Crohn's disease (CD) is an inflammatory bowel disease causing chronic inflammation in the intestines. Using a newly developed test for the bacterium, researcherstested intestinal mucosal biospy specimens extracted from humans with and without CD. Results showed the bacterium in 34 out of 37 patients with CD and in 9 of 34 patients without.

"The principal property which distinguishes M. avium subsp. paratuberculosis from all other candidate organisms in the causation of CD is the specific ability of M. avium subsp. paratuberculosis to cause chronic inflammation of the intestine of a broad range of histopathological types in many species of animals, including primates," say the researchers. "Its presence in the overwhelming majority of individuals with chronic inflammation of the intestine of the CD type inevitably suggests causality."

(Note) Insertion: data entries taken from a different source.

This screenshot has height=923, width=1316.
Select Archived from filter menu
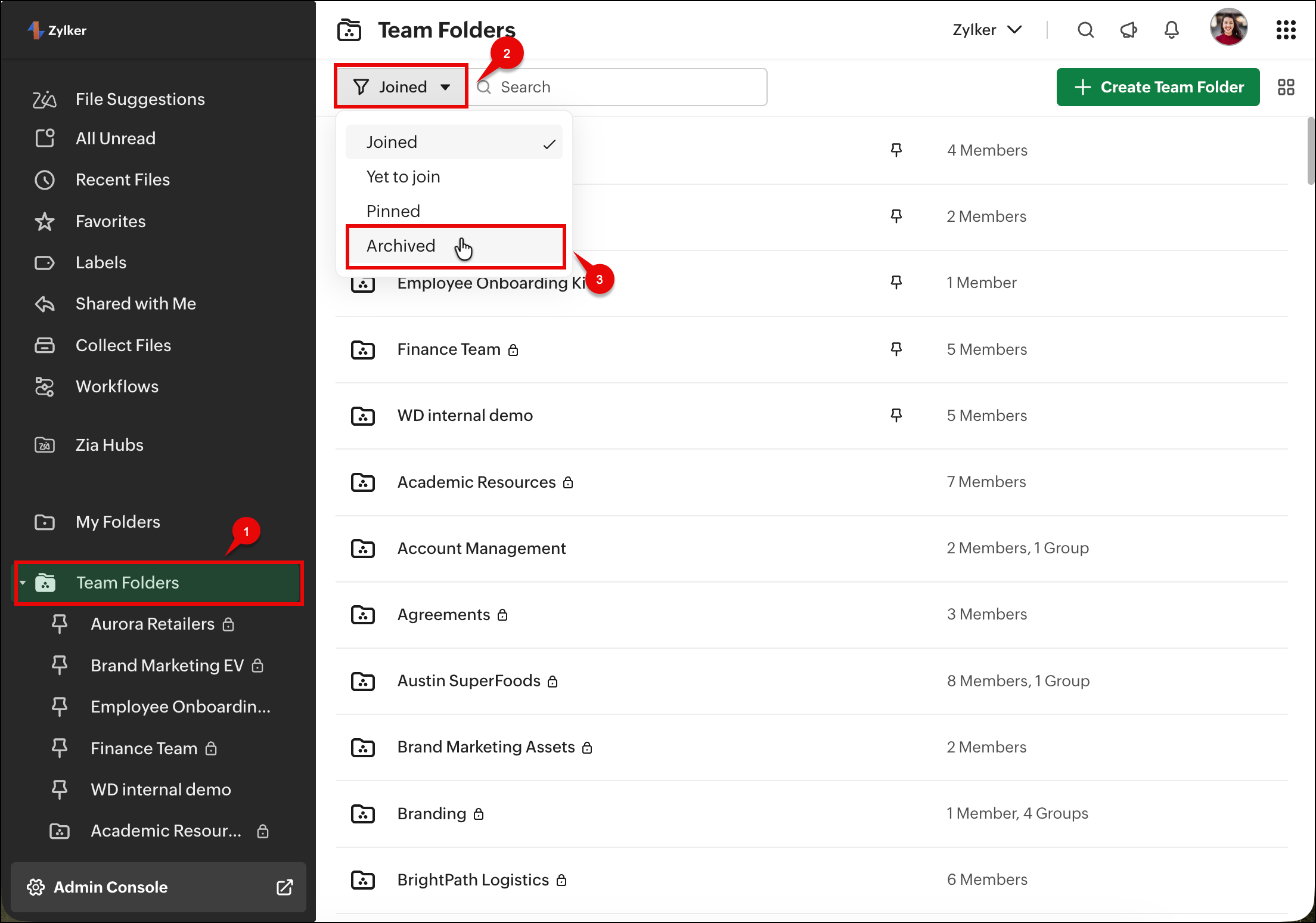pyautogui.click(x=401, y=246)
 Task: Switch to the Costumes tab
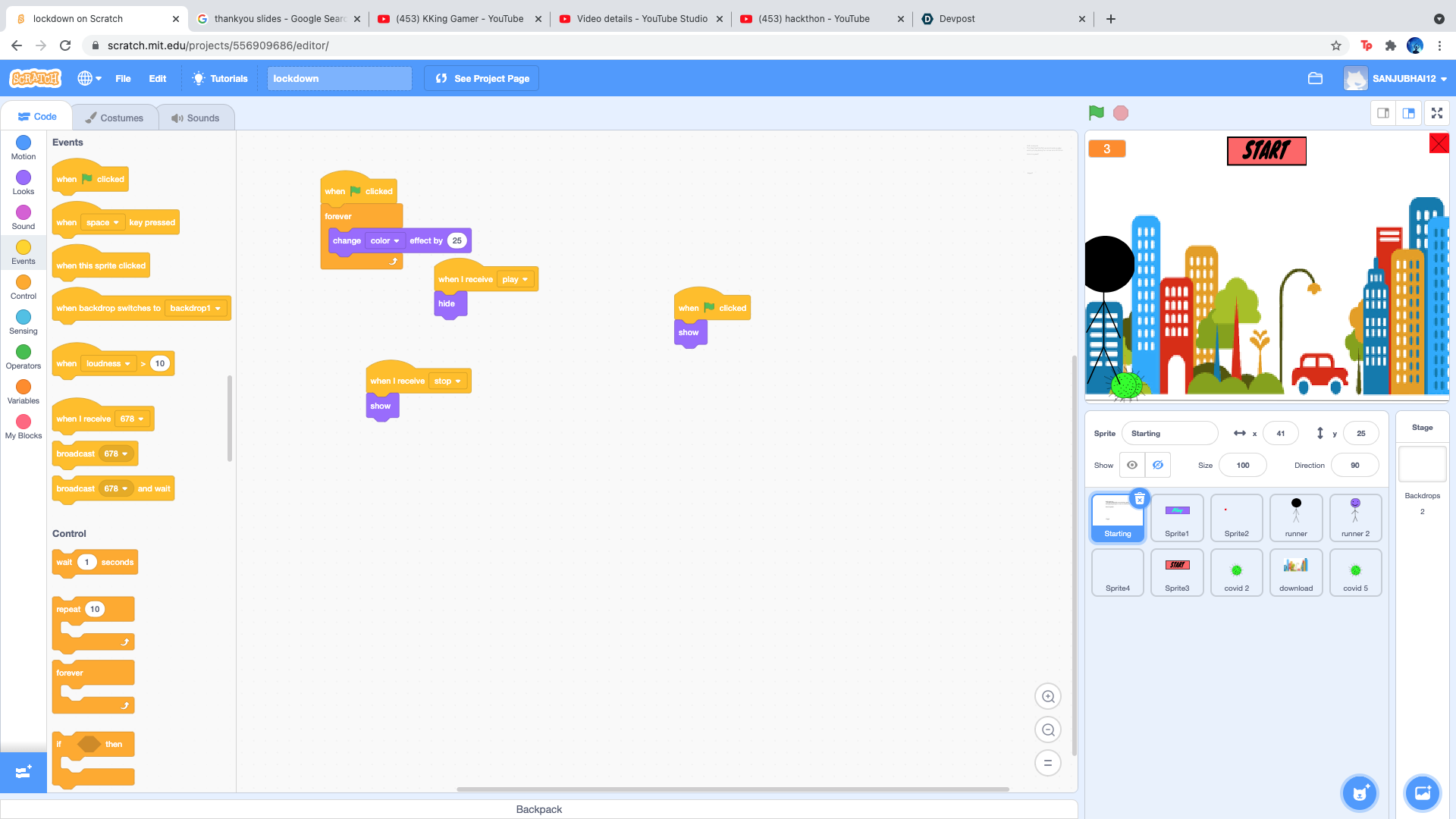pos(115,118)

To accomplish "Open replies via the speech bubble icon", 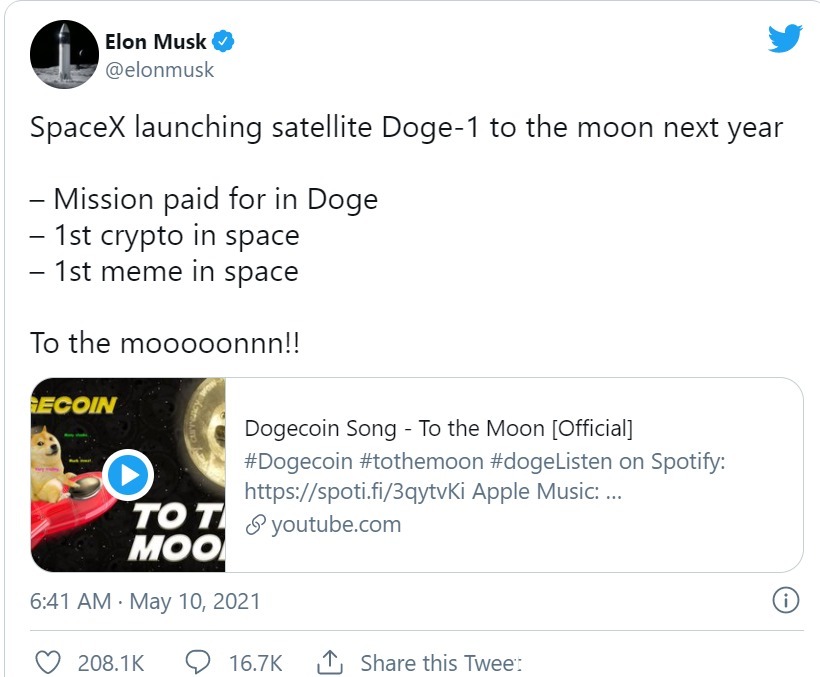I will tap(199, 662).
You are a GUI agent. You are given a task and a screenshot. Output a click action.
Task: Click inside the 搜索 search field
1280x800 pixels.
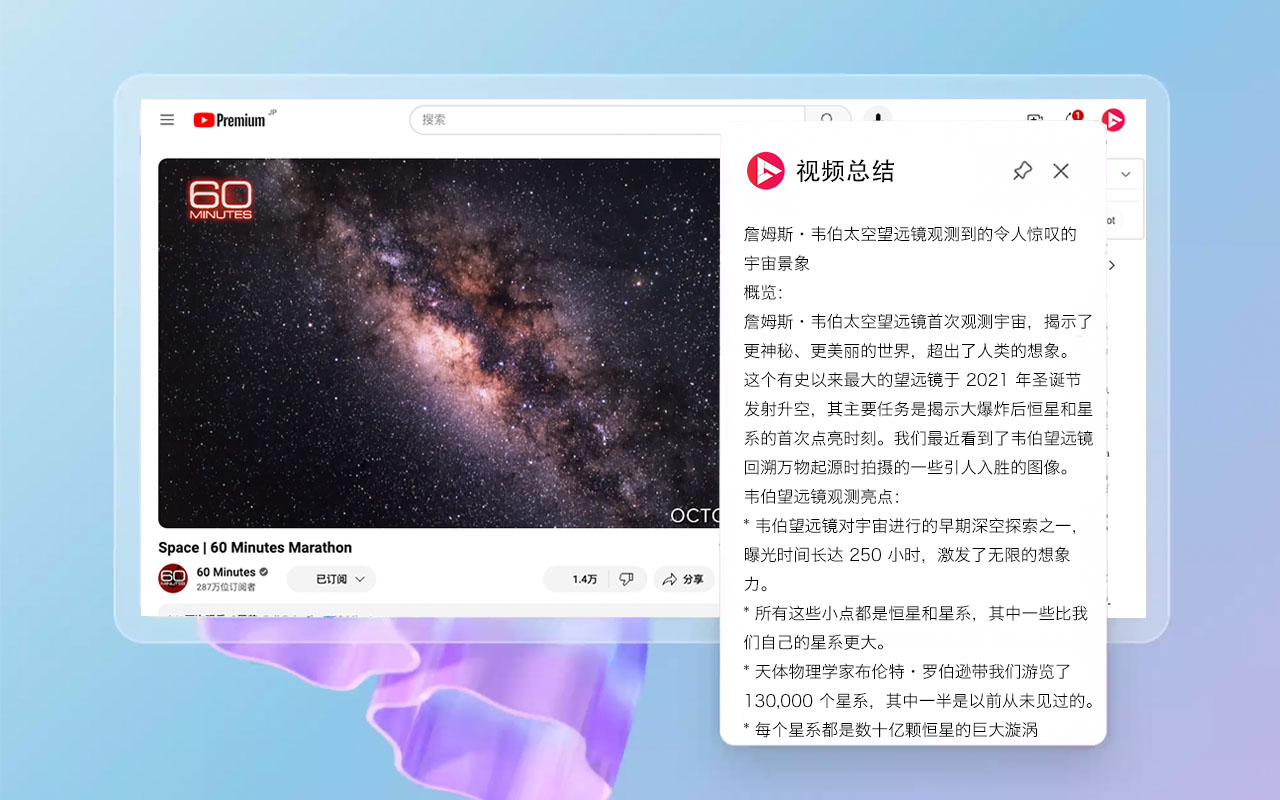[x=600, y=119]
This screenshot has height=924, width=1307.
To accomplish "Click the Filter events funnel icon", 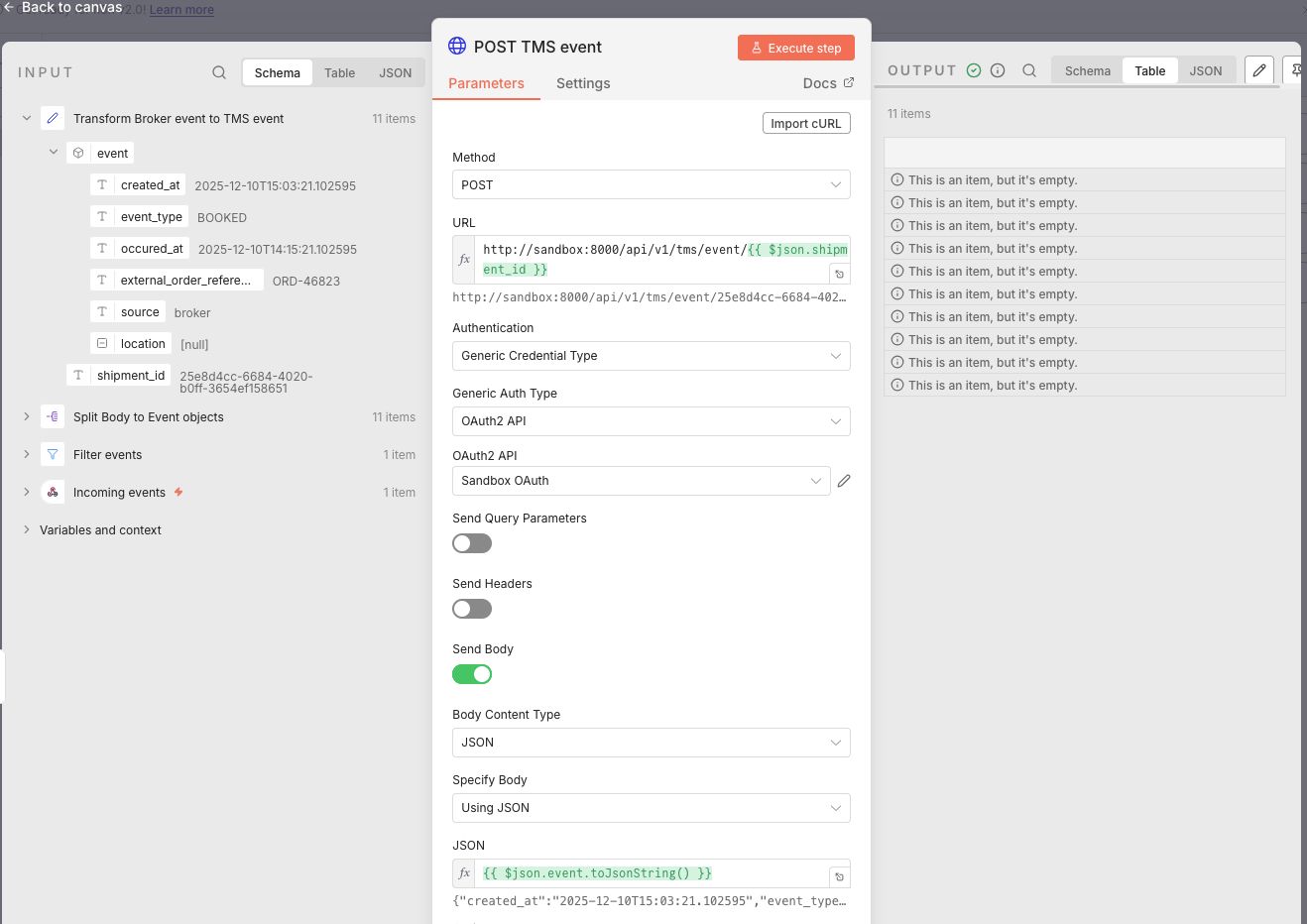I will click(x=53, y=455).
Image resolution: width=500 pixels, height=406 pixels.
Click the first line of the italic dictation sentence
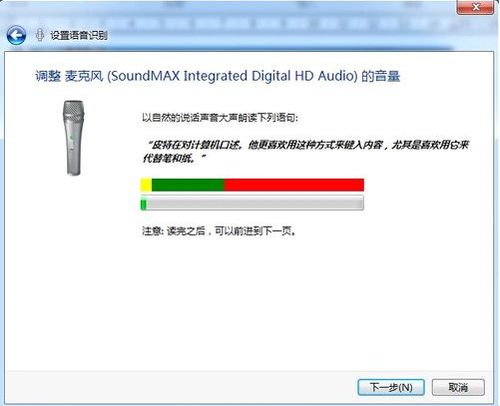point(307,145)
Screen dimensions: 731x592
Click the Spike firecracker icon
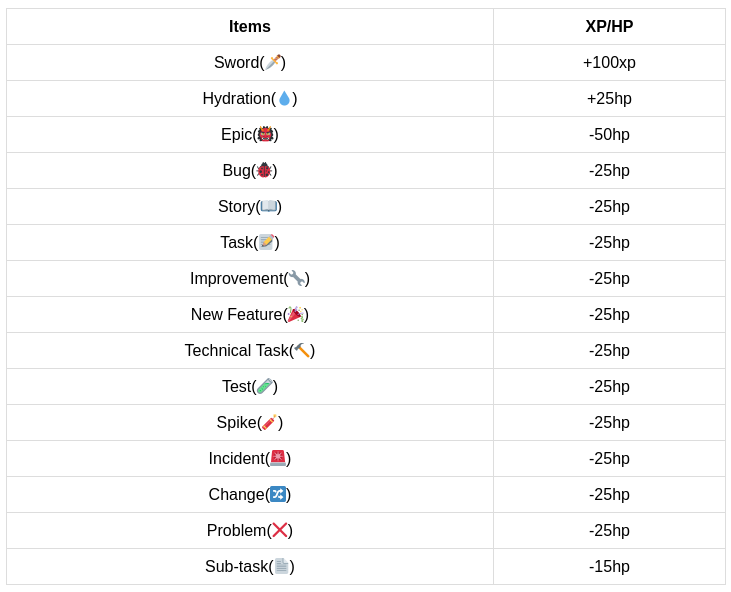pos(270,422)
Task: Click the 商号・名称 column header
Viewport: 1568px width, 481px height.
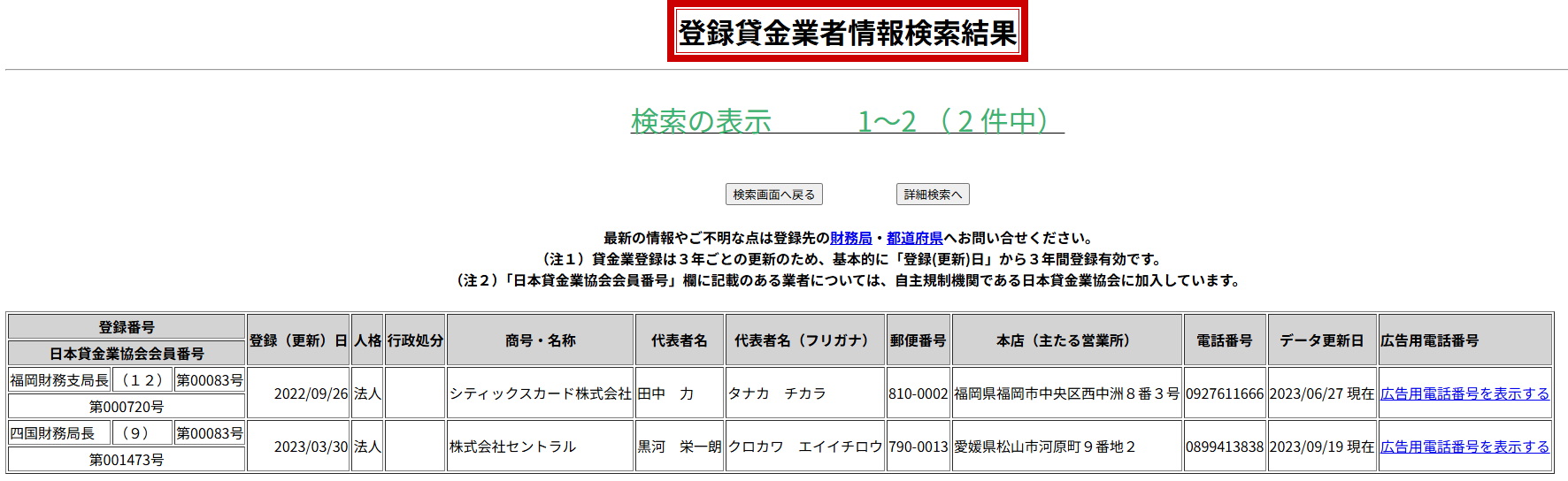Action: (x=540, y=340)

(T. J. Bull, E. J. McMinn, K. Sidi-Boumedine, A. Skull, D. Durkin, P. Neild, G. Rhodes, R. Pickup, J. Hermon-Taylor. 2003. Detection and verification of Mycobacterium avium subsp. paratuberculosis in fresh ileocolonic mucosal biopsy specimens from individuals with and without crohn's disease. Journal of Clinical Microbiology, 41. 7: 2915-2923.)

PLASTERBOARD COMPOSITION MAY EFFECT MOLD GROWTH

Researchers from Finland found that the composition of the core material of plasterboard, a commonly used building material, can alter the growth sporulation of harmful molds in the plasterboard. Their results appear in the July 2003 issue of the journal Applied and Environmental Microbiology.

In the study, the mold Stachybotrys chartarum, known to cause adverse health effects in humans, was grown on plasterboards of various compositions in saturated humidity to determine which components affect mold growth. They found that growth and sporulation decreased when the liner was treated with biocide, starch was removed from the plasterboard, or desulfurization gypsum was used in the core.

"This study shows that the growth of a strain of S. chartarum on plasterboard and the subsequent bioactivity of spores were affected by minor changes to the composition of the core or liners, but it could not be totally prevented without resorting to the use of biocides," say the researchers. "However, incomplete prevention of microbial growth by biocides even increases the cytotoxic potential of the spores."

(T. Murtoniemi, A. Nevalainen, M.R. Hirvonen. 2003. Effect of plasterboard composition on Stachybotrys chartarum growth and biological activity of spores. Applied and Environmental Microbiology, 69. 7: 3751-3757.)